━━━ Supplied passage ━━━
Use when: OCR-ing images embedded in a PDF page, especially small images with text on a coloured background. Classifies wargame counter type (NAVY/MARINE) from left-side stripe colour, crops to the text-only right half, OCRs each counter, and emits 10-line labelled field output. Use for: reading ship stats cards, unit counters, or any graphical text embedded in a PDF.
Extract embedded counter images from a PDF page, classify each by counter type
(NAVY / MARINE), OCR the text side, apply confirmed font-confusion corrections,
and write one labelled .txt file per page. The PDF text layer is deliberately
ignored — only graphical image objects are processed.
━━━
● **Prompt 1**
Return the stretch of the counter OCR notes from "Use when: OCR-ing" to "objects are processed.", unchanged.
● **Prompt 2**
Turn the paragraph of the counter OCR notes that begins "Extract embedded counter images" into a short bulleted list that keeps its main facts.
● **Prompt 3**
Which uses do the counter OCR notes list after "Use for:"? Give all of them.
━━━ Record set ━━━
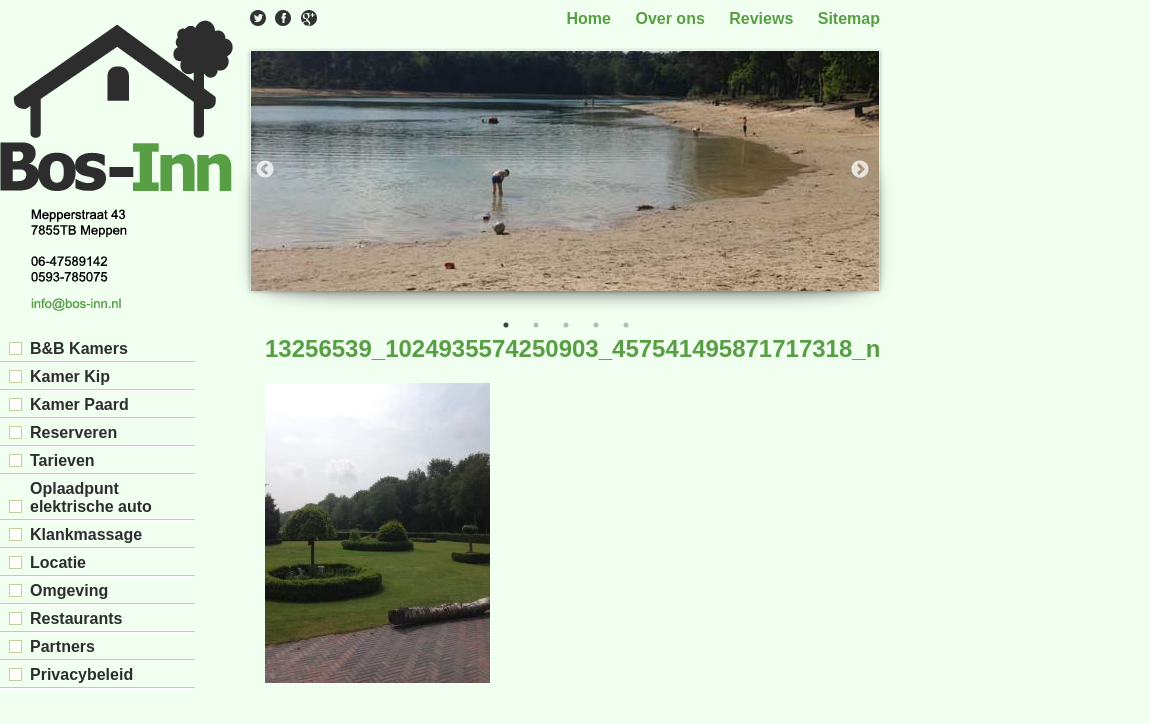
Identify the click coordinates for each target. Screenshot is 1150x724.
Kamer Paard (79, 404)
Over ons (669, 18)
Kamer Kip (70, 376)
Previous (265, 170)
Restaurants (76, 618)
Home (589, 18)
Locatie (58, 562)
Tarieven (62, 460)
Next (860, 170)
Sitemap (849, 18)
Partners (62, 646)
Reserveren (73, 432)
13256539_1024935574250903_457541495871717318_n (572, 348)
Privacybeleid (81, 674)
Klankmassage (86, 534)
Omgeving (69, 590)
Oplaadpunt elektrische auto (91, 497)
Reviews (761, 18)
━━━
● **Reply 1**
Use when: OCR-ing images embedded in a PDF page, especially small images with text on a coloured background. Classifies wargame counter type (NAVY/MARINE) from left-side stripe colour, crops to the text-only right half, OCRs each counter, and emits 10-line labelled field output. Use for: reading ship stats cards, unit counters, or any graphical text embedded in a PDF.
Extract embedded counter images from a PDF page, classify each by counter type
(NAVY / MARINE), OCR the text side, apply confirmed font-confusion corrections,
and write one labelled .txt file per page. The PDF text layer is deliberately
ignored — only graphical image objects are processed.

● **Reply 2**
- Pull the embedded counter images from a PDF page.
- Classify each one by counter type, NAVY or MARINE.
- OCR the text side of each counter.
- Apply confirmed font-confusion corrections.
- Write one labeled .txt file per page.
- Ignore the PDF text layer on purpose and process only graphical image objects.

● **Reply 3**
- Reading ship stats cards
- Reading unit counters
- Reading any graphical text embedded in a PDF